From: Boris Zbarsky <bzbarsky@MIT.EDU>
Date: Mon, 27 Jul 2009 12:25:55 -0400
Message-ID: <4A6DD513.8000801@mit.edu>
To: Jeff Schiller <codedread@gmail.com>
CC: www-svg <www-svg@w3.org>
Jeff Schiller wrote:
> Are there performance benefits to having two methods (one to write and
> one to read markup) rather than having a read-write attribute or are
> they compiled by the browser down to the same thing?

It really depends on implementation details.  To be specific, let's 
compare |x.foo = "y"| to |x.setFoo("y")|.

In theory, the former looks something like this:

1)  Look up the "foo" property on the prototype chain of "x".
2)  Call the setter you find with "x" as |this|.

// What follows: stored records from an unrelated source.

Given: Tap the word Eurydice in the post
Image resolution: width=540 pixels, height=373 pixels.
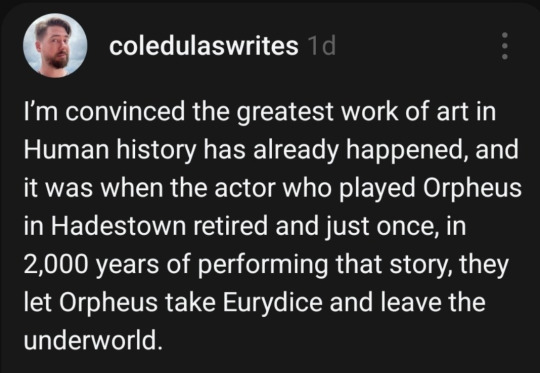Looking at the screenshot, I should (x=272, y=302).
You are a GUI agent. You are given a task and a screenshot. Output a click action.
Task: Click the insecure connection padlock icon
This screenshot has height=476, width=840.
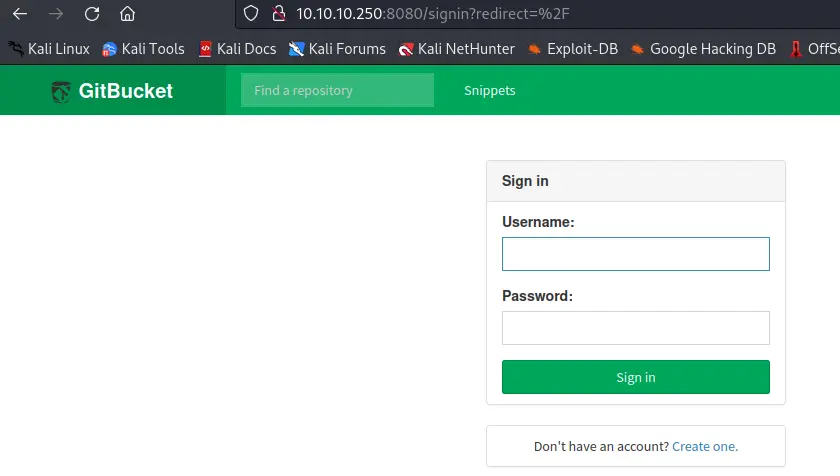coord(279,13)
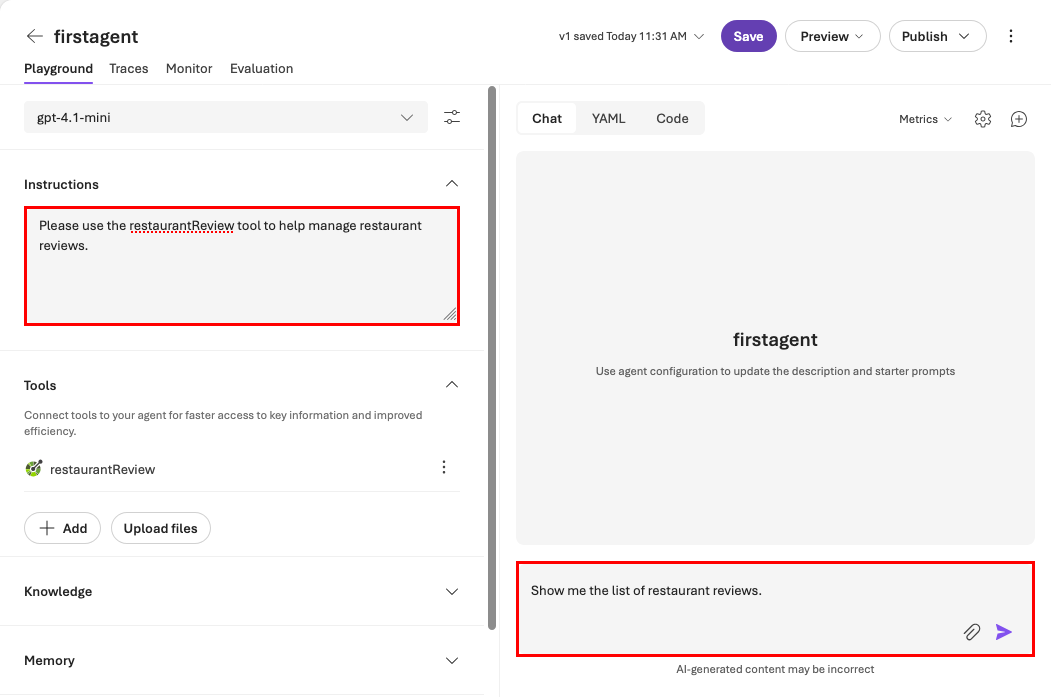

Also in theory the latter looks something like this:

1)  Look up the "setFoo" property on the prototype chain of "x".
2)  Call the getter you find with "x" as |this|.
3)  Call the resulting function object with "x" as |this|.

So in theory the former is faster.

Now in practice (and most of what follows is Gecko- and 
SpiderMonkey-specific), step 1 in both the above algorithms can be and 
is optimized in various ways in ECMAScript implementations, and the 
optimizations may not be the same for function-valued properties and 
other properties (I believe they are not in SpiderMonkey, in fact). 
Furthermore, as shipped in Gecko 1.9.1 SpiderMonkey's tracing jit can 
trace across certain DOM method calls but not across DOM getters and 
setters.  This will likely change; hopefully in Gecko 1.9.2.  So for 
right now the method approach would be faster in Gecko, but in a few 
months that might no longer be the case.

Except for situations like the jit one, I think the performance 
difference between the to is likely to be very small; it's not worth 
worrying about it in terms of deciding which API to prefer.  Especially 
because you don't know which one will actually be faster in the cases 
when the optimizations for the lookup step are different for the two cases.